Description
Java, Python, and PCRE all restrict what is allowed to appear in a lookbehind assertion. These restrictions are similar, but with some differences.
-
In Python, a lookbehind must have a fixed length and may only contain repetitions like
{n}
.\X
is forbidden in a lookbehind. -
In PCRE, a lookbehind may contain alternatives with different lengths, which can even be nested, as well as repetitions with an upper bound. As in Python,
\X
and unbounded repetitions are forbidden -
Java has the most complicated rules. It allows arbitrary repetition in a lookbehind; however, every repetition must have a fixed length, and may not include alternations or
?
even when they have the same length.?
/{0,1}
is not treated as a repetition by Java.Java treats repeated groups (
(a)+
) differently than other kinds of repetitions (a+
,[a]+
).

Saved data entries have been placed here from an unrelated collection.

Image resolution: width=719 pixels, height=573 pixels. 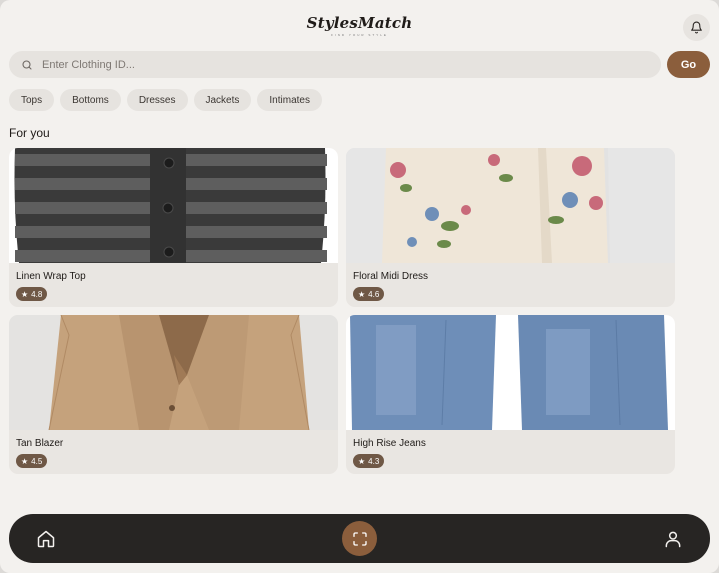 I want to click on app-logo: StylesMatch, so click(x=360, y=23).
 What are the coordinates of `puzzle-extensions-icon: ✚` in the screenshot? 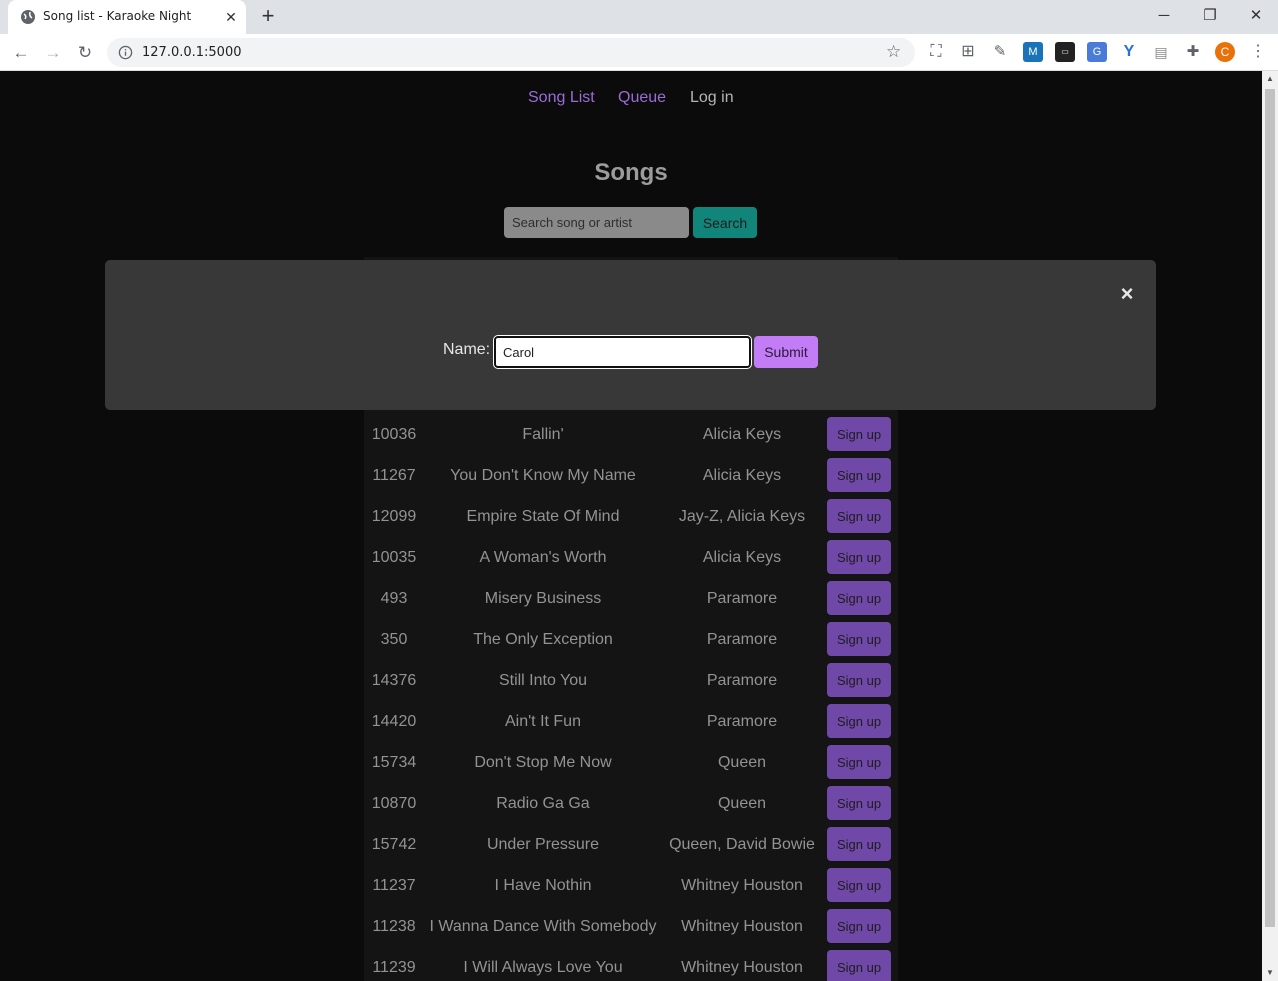 It's located at (1193, 52).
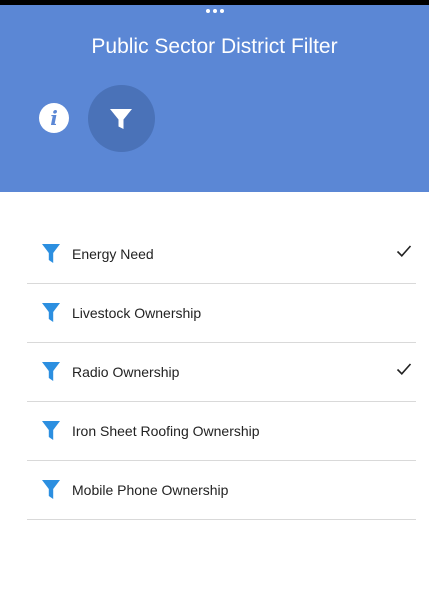 This screenshot has height=590, width=429. I want to click on more-options-icon, so click(214, 14).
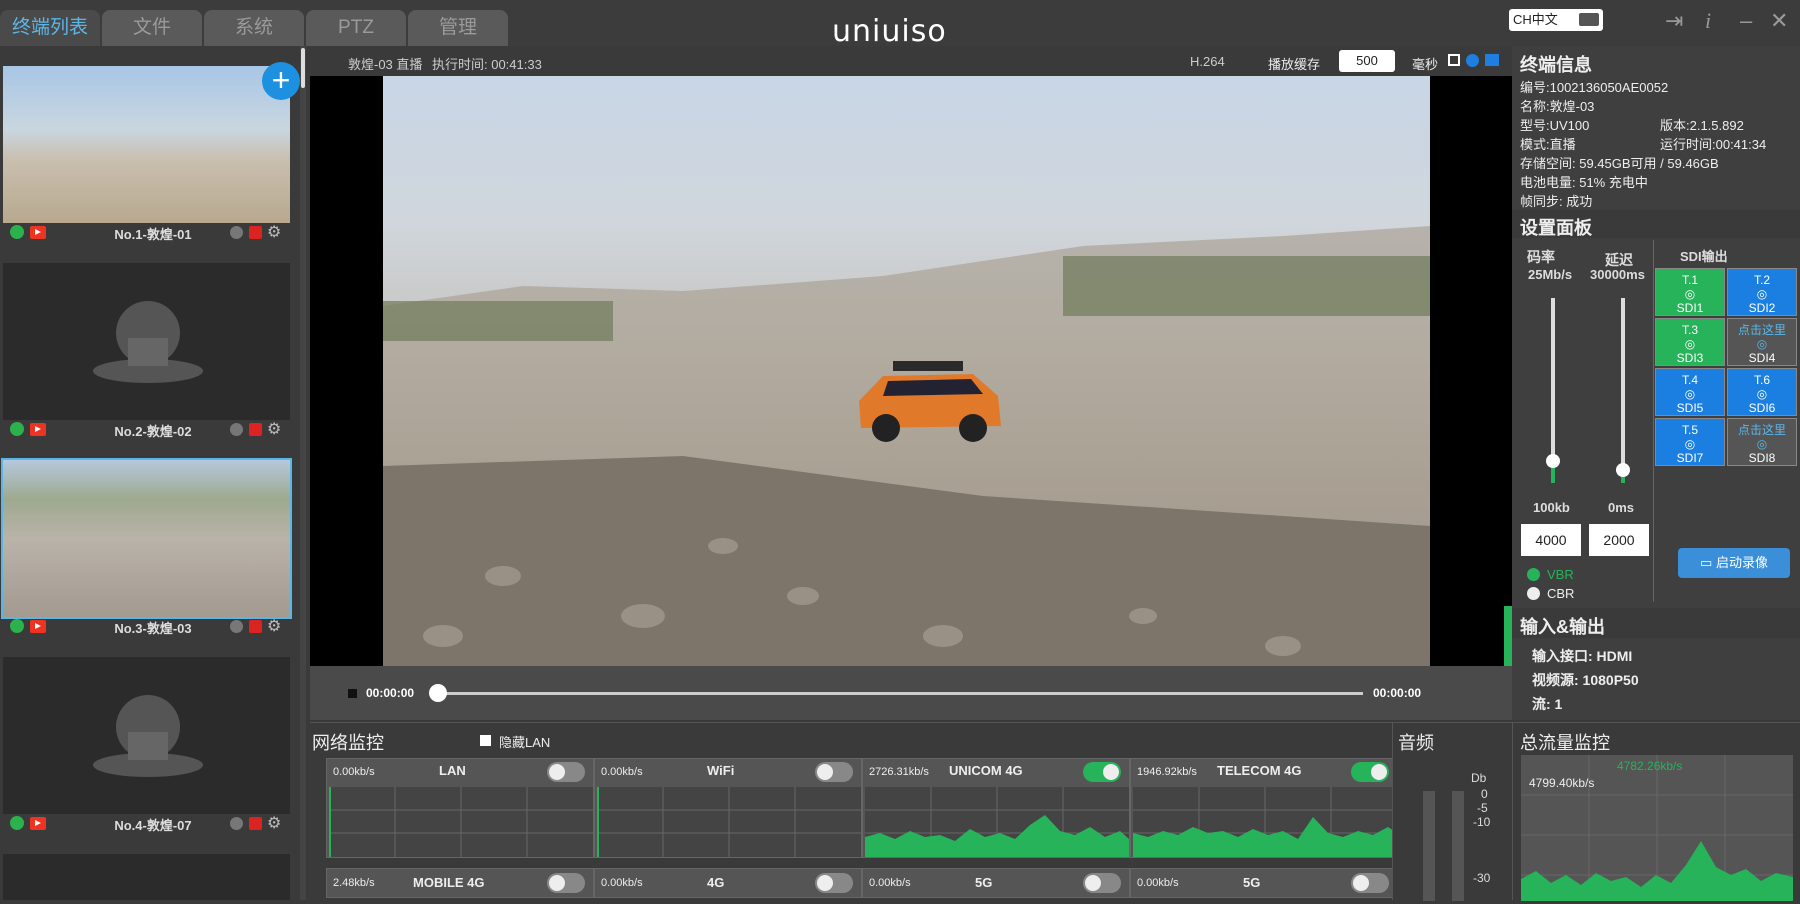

Infinite repetitions of groups must satisfy the following constraints, where$n$ is the number of code points matched by the group:-
when
$n$ is odd:- it must be preceded by an odd number
$r$ of infinite repetitions, or - the part before the repeated group must match
$c$ code points (excluding infinite repetitions), so that$c - r < n$
- it must be preceded by an odd number
-
when
$n$ is even:- it must be preceded by an odd number
$r$ of infinite repetitions, and - the part before the repeated group must match
$c$ code points (excluding infinite repetitions), so that$c - r \in [0; n)$
- it must be preceded by an odd number
These rules might not be comprehensive, but I haven't found an exception so far.
-
Describe the bug
Pomsky allows anything in a lookbehind.
Expected behavior
A compatibility error should be produced.